Дед затоптал цигарку и ушел в избу. Я остался на крылечке. Снег падал все так же бесшумно и настойчиво.
Мне почему-то захотелось встретить первому Катерину. То, что дед поделился своей тайной только со мной, как будто роднило меня с нею.
Стало так тихо, что, когда я зажег спичку, чтобы посмотреть, который час, она ярко горела, потрескивая, и пламя ее совсем не дрожало. Было четверть двенадцатого.
«Хорошо! – подумал я. – Ночь в лесу, глухая зима и ожидание встречи. Так уж повелось, что в новогоднюю ночь всегда ждешь событий».
Я прислушался. В лесу был слышен легкий шорох, потом послышался стук, будто кто-то зацепил палкой за дерево. Кто-то шел к сторожке.
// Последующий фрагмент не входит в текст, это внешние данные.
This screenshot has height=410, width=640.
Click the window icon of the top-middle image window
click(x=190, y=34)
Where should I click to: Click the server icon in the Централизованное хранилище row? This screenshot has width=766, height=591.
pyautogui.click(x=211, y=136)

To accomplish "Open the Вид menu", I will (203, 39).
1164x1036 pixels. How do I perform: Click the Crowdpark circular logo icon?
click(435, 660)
Это, конечно, была она, Катерина.
И это действительно оказалась она.
Она подошла к крылечку, остановилась, стащила с головы вязаный шлем и стряхнула с него снег. Она меня не видела.
Я молча смотрел на нее в тусклом свете, падавшем из оконца. Даже в этом свете было видно, как горят ее щеки и глаза и как тяжело она дышит.
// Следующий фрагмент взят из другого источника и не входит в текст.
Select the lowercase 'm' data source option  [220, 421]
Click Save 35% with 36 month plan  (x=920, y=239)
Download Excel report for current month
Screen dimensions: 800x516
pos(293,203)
– Вас отец здесь ждет, – сказал я. – Уже давно. Катерина подняла голову, пригляделась ко мне и ответила смеющимся низким голосом:
– Вот и хорошо. А я опоздала. Трудно идти. Снег сырой, прилипает.
– А где же ваша подруга?
– Да никакой подруги нет. Это я нарочно отцу написала, чтобы он не беспокоился. Я одна.
Она начала обтирать лыжи. Я смотрел на ее мелкие движения, на ее рыжеватые блестящие волосы, слушал ее свежий голос.
– Ну, теперь познакомимся, – сказала Катерина и протянула мне крепкую, горячую и мокрую от снега руку. – Говорят, раз люди встретились в эту ночь, значит, весь год будут видеться друг с другом.
– Да, если бы! – сказал я и смутился.
Она тоже смутилась, быстро взбежала по ступенькам и вошла в избу.
А снег все падал и падал на ее лыжи, прислоненные к стене, и на маленькие варежки, засунутые за ремни. И не то от варежек, не то от снега тянуло свежим и слабым запахом еще далекой весны, первых лесных фиалок.